Saved entries:
--- START ---
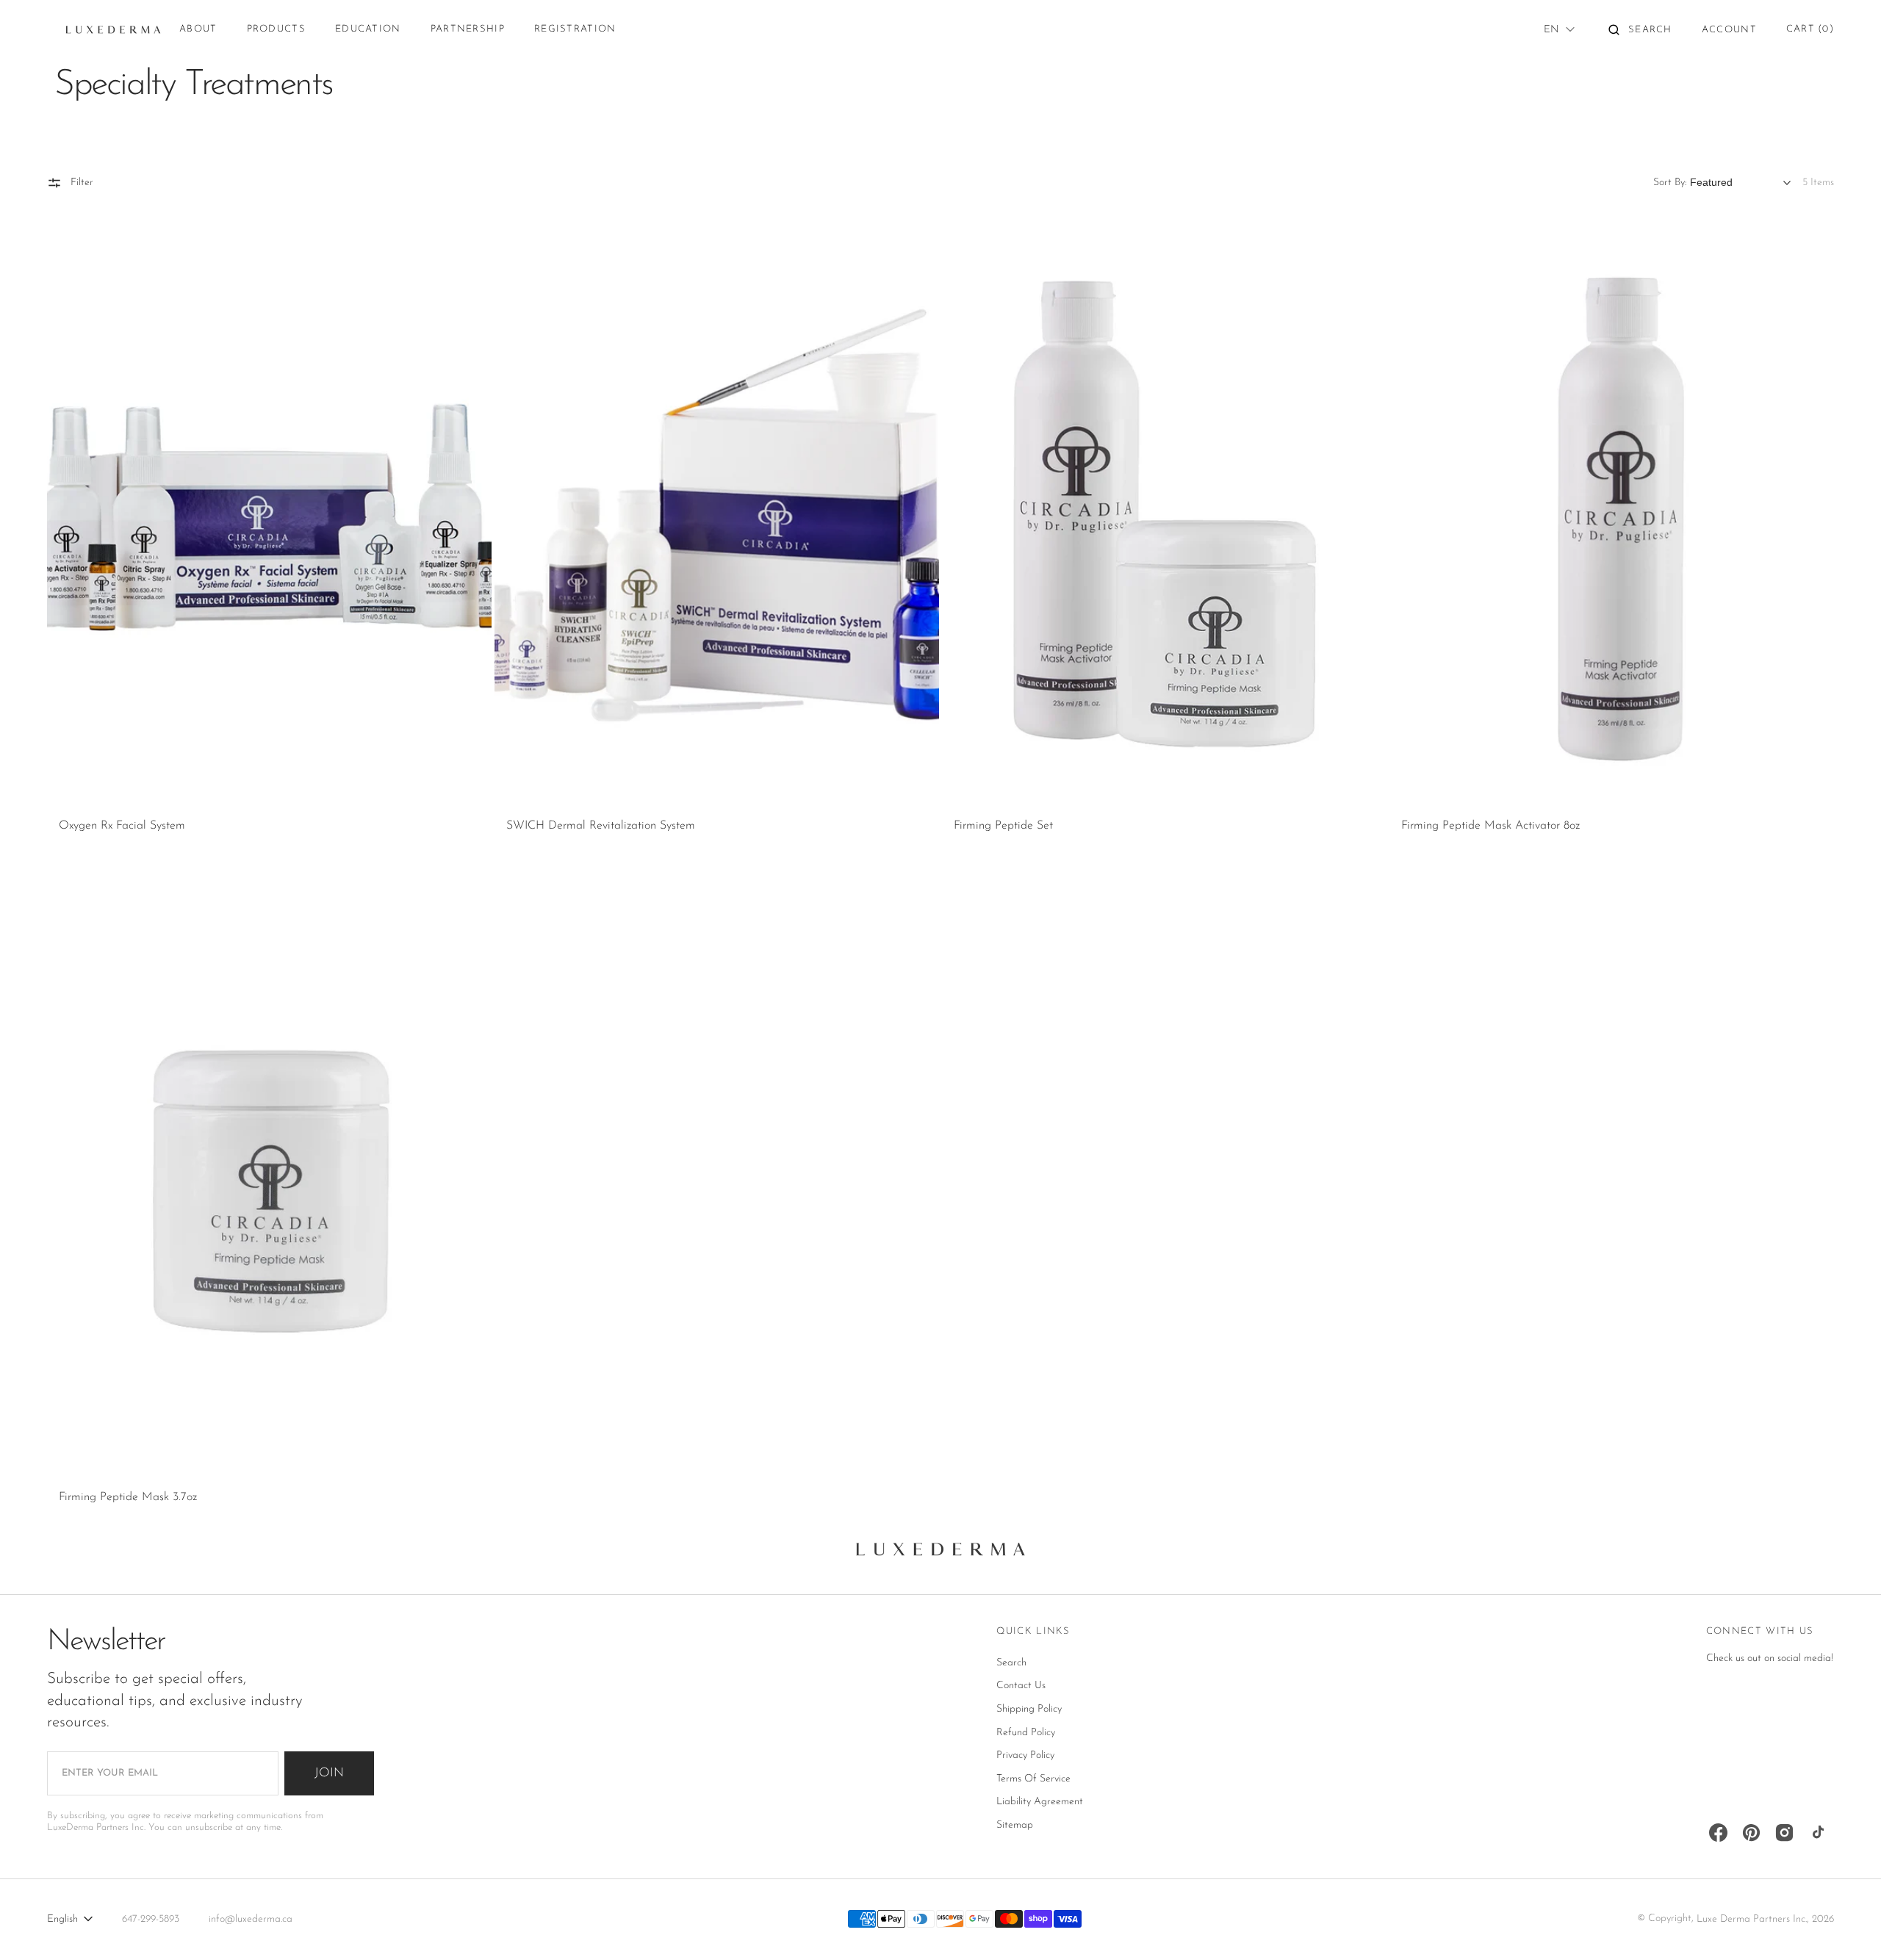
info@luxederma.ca (250, 1919)
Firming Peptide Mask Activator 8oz (1490, 826)
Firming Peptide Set (1003, 826)
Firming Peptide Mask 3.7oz (128, 1497)
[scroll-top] (1847, 1926)
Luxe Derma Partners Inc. (1752, 1919)
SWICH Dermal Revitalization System (600, 826)
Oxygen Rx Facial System (122, 826)
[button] (1640, 29)
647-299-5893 (150, 1919)
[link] (269, 515)
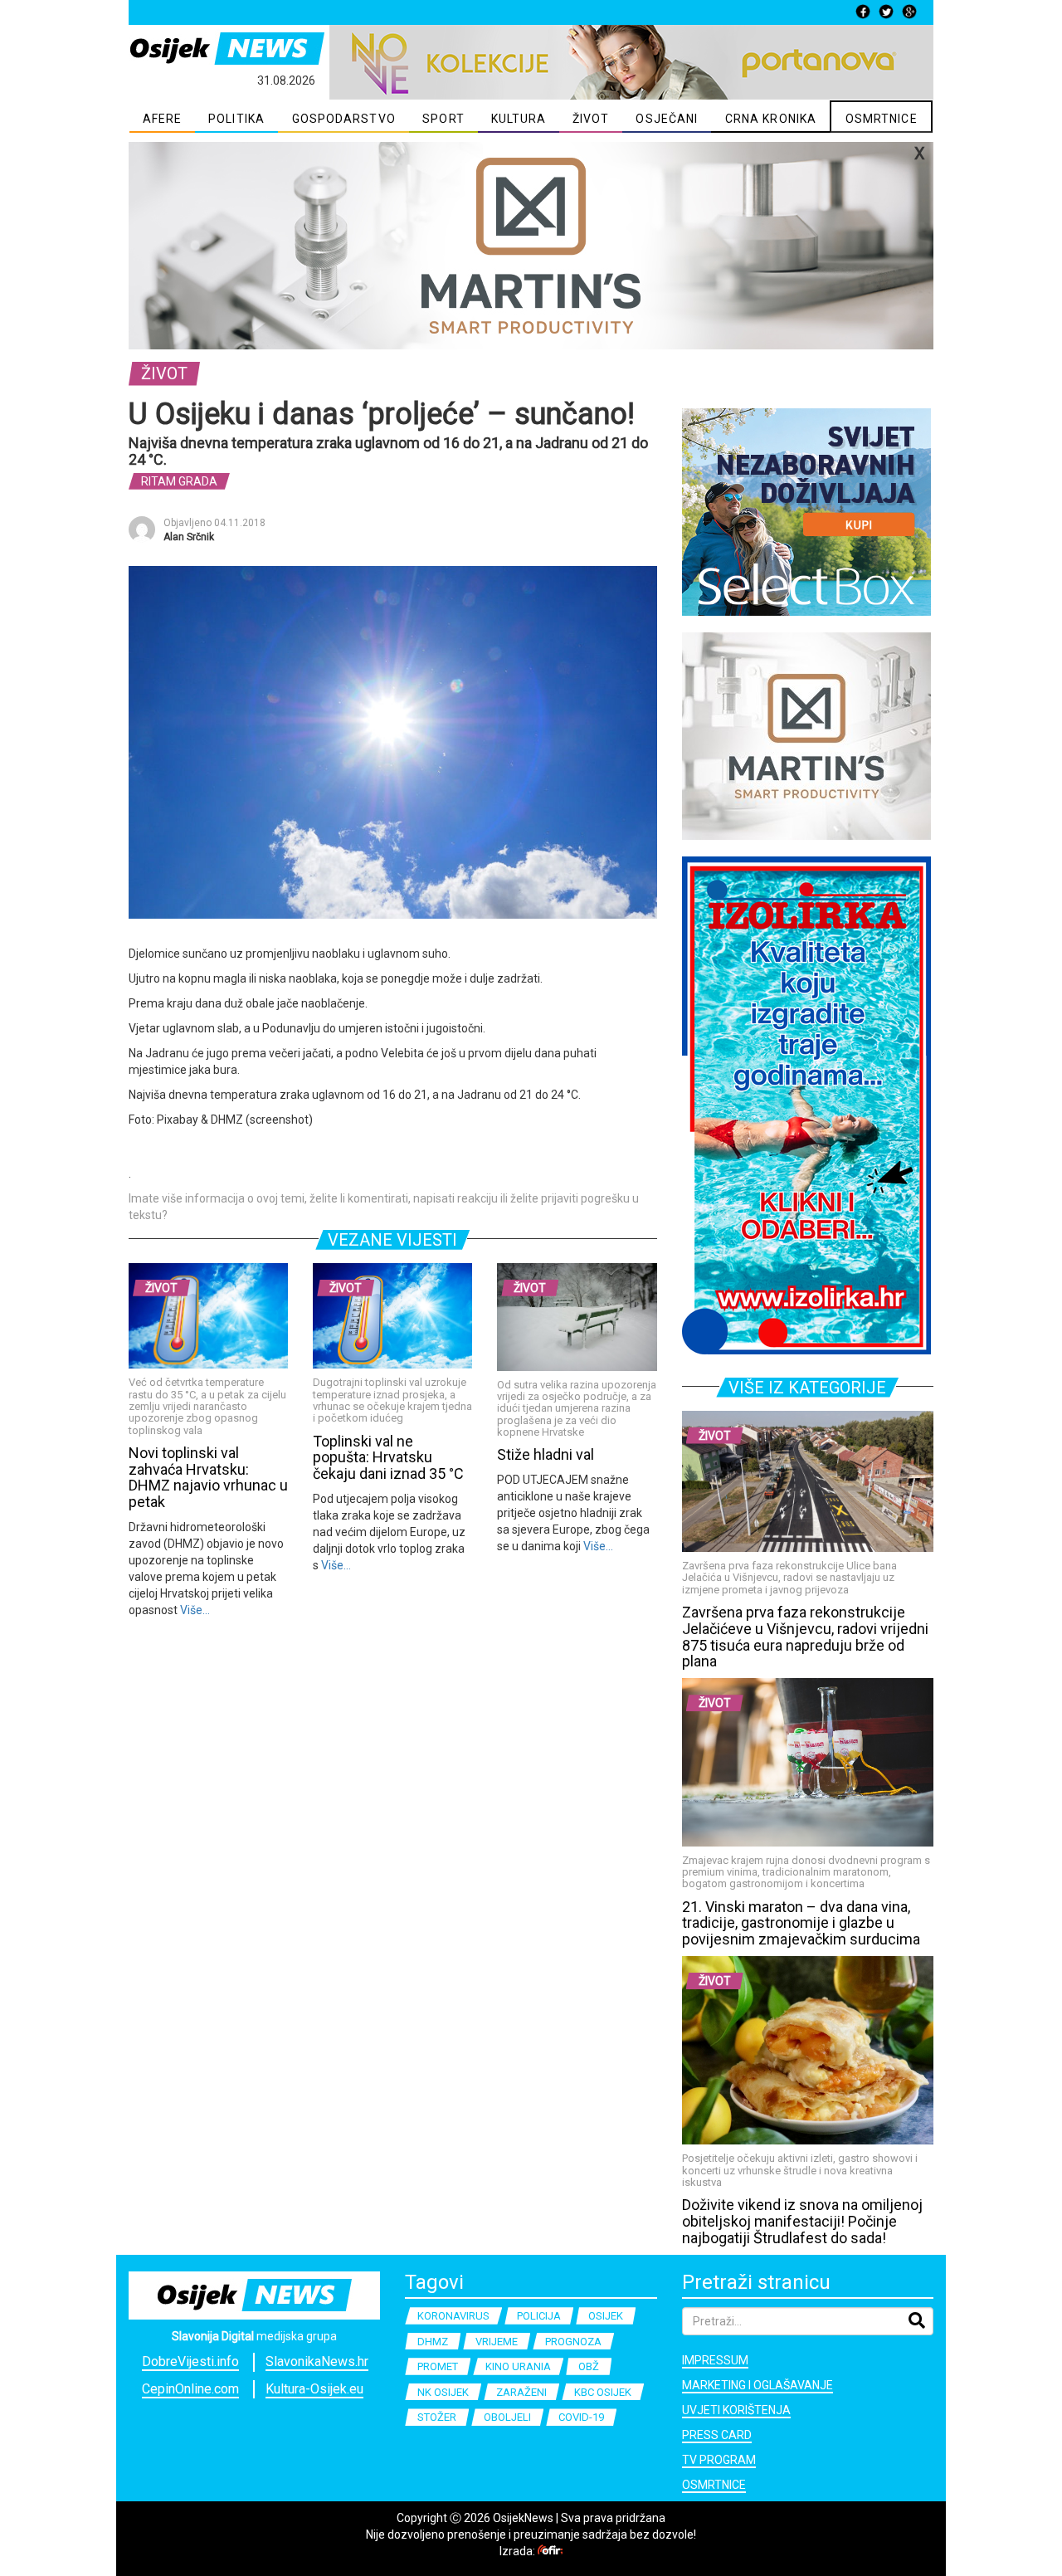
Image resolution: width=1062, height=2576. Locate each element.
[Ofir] (550, 2551)
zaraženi (521, 2392)
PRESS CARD (717, 2435)
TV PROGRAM (719, 2459)
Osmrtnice (714, 2484)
--- END ---
Instructions for the task:
All lines in the data above from the one with "Firming Peptide Mask 3.7oz (128, 1497)" through the one with "[link] (269, 515)" must be repeated exactly, and no others.

Answer to the exercise:
Firming Peptide Mask 3.7oz (128, 1497)
[scroll-top] (1847, 1926)
Luxe Derma Partners Inc. (1752, 1919)
SWICH Dermal Revitalization System (600, 826)
Oxygen Rx Facial System (122, 826)
[button] (1640, 29)
647-299-5893 (150, 1919)
[link] (269, 515)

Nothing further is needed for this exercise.